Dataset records
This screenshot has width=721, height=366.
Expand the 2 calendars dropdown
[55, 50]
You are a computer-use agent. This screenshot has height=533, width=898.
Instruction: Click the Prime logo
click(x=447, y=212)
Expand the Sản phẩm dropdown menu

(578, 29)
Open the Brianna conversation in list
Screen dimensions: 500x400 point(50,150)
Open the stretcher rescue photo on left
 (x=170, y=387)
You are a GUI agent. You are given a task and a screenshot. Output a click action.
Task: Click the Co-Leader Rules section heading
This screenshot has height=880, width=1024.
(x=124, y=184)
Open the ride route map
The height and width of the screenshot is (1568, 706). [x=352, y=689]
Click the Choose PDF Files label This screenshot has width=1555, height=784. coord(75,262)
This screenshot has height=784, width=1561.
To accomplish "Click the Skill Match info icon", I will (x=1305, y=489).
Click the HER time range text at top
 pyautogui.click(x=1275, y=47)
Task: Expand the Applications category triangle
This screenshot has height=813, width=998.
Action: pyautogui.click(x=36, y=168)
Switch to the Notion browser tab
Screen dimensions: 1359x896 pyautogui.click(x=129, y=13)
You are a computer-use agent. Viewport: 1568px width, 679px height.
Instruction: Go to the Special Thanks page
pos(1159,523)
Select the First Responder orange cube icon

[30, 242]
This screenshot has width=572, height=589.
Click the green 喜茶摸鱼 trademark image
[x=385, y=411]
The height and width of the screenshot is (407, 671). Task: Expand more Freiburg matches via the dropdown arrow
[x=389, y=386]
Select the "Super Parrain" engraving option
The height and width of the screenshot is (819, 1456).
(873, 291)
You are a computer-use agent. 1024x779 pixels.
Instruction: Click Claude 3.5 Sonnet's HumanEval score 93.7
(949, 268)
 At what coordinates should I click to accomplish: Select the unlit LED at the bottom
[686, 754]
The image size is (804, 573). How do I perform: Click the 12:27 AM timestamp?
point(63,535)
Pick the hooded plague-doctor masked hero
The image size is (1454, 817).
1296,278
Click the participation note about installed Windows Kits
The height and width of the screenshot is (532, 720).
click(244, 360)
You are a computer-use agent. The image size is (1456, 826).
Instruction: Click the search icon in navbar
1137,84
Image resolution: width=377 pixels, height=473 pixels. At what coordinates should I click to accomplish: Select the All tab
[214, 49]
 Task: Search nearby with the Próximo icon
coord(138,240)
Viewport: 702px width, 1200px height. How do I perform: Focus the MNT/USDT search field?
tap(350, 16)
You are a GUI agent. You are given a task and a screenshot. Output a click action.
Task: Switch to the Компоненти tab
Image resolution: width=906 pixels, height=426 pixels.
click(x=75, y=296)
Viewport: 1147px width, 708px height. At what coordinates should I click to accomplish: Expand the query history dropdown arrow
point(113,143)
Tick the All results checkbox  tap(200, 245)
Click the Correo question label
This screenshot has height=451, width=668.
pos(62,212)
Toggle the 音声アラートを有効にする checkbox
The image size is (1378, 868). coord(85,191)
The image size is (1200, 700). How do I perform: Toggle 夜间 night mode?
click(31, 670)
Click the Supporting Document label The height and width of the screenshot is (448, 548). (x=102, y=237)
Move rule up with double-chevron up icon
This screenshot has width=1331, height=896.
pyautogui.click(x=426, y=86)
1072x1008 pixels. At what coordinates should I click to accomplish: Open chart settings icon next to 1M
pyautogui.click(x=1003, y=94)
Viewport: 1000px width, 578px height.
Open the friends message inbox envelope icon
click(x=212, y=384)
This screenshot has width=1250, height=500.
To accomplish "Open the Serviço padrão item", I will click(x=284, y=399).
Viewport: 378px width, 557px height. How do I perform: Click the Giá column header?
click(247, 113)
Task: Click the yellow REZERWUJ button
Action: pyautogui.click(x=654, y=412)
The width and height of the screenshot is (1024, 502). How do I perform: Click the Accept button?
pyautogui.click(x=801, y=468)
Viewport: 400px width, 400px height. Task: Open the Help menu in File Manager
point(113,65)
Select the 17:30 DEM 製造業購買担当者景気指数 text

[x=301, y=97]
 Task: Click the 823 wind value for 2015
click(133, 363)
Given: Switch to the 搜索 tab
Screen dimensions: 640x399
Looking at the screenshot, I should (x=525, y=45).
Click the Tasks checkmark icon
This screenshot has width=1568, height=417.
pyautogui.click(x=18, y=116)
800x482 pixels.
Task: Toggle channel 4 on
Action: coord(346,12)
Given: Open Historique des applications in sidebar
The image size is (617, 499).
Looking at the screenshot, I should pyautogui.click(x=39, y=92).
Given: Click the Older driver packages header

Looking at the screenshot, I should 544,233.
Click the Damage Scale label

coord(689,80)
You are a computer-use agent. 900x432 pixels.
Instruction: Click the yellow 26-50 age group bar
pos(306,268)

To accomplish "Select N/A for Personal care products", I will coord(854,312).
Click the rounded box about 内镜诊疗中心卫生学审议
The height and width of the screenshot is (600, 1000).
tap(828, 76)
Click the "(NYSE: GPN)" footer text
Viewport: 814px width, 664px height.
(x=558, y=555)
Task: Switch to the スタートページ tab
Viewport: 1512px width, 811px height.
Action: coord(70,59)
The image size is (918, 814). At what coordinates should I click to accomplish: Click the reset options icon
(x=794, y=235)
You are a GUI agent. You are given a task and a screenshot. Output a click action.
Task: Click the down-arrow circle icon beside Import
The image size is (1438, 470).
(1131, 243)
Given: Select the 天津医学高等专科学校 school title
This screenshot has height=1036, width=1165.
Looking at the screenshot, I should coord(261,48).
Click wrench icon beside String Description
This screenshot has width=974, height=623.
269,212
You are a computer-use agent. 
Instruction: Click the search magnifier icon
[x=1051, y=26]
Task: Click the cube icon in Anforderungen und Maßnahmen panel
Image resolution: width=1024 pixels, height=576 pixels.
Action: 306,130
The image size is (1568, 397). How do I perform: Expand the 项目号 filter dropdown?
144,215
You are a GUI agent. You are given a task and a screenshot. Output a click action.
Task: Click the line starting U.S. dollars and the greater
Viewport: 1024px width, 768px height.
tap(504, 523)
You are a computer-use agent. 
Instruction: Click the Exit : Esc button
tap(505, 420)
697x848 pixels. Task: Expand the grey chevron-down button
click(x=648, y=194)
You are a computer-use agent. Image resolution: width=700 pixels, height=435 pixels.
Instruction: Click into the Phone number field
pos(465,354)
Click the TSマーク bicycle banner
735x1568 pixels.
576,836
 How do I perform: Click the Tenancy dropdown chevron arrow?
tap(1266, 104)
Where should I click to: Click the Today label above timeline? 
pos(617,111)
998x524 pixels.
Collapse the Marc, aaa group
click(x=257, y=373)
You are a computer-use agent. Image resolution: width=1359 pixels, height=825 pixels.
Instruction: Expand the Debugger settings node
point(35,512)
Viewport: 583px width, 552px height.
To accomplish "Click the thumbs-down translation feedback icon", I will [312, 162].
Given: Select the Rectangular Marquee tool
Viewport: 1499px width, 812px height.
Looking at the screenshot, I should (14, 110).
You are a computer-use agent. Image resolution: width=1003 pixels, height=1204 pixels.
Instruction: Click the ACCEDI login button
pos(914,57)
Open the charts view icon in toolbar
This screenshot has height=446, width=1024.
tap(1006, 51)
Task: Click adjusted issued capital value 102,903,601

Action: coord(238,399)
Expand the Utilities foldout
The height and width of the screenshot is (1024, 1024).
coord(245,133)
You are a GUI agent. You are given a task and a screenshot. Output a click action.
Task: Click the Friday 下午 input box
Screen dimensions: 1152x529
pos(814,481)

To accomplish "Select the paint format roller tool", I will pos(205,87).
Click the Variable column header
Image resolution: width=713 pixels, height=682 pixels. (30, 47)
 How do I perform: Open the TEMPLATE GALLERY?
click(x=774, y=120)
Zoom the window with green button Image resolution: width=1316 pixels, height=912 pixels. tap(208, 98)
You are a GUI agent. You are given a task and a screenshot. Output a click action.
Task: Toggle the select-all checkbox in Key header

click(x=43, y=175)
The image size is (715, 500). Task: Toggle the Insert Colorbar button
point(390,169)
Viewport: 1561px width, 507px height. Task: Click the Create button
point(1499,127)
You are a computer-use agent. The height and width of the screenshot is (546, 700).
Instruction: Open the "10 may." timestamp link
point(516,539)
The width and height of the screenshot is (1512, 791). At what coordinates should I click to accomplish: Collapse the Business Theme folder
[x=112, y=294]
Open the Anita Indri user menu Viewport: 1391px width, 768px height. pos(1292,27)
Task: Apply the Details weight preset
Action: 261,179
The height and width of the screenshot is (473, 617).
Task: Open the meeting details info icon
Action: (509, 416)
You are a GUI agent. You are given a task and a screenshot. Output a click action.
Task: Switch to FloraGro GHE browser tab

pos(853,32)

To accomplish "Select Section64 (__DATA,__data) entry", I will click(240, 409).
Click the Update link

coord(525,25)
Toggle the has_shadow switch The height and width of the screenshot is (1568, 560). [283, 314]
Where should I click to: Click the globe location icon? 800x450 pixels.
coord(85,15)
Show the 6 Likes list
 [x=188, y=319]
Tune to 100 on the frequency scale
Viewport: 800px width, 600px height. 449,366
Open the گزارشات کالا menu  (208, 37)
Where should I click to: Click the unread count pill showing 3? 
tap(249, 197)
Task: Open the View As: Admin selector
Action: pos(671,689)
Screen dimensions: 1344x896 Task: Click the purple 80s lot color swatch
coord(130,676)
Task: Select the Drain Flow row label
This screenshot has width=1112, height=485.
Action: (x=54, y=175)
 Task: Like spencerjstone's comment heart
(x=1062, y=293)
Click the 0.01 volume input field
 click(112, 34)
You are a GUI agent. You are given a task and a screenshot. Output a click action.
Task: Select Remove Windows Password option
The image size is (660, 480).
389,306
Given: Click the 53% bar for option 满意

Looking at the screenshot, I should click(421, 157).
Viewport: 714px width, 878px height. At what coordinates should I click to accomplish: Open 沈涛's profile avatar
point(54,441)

[What you need to do] Only these lines should appear in the reply: the one containing "Screen dimensions: 1344x896", the last line of the data, and all lines between them, each copied exactly.

[Task answer]
Screen dimensions: 1344x896 Task: Click the purple 80s lot color swatch
coord(130,676)
Task: Select the Drain Flow row label
This screenshot has width=1112, height=485.
Action: (x=54, y=175)
 Task: Like spencerjstone's comment heart
(x=1062, y=293)
Click the 0.01 volume input field
 click(112, 34)
You are a GUI agent. You are given a task and a screenshot. Output a click action.
Task: Select Remove Windows Password option
The image size is (660, 480).
389,306
Given: Click the 53% bar for option 满意

Looking at the screenshot, I should click(421, 157).
Viewport: 714px width, 878px height. At what coordinates should I click to accomplish: Open 沈涛's profile avatar
point(54,441)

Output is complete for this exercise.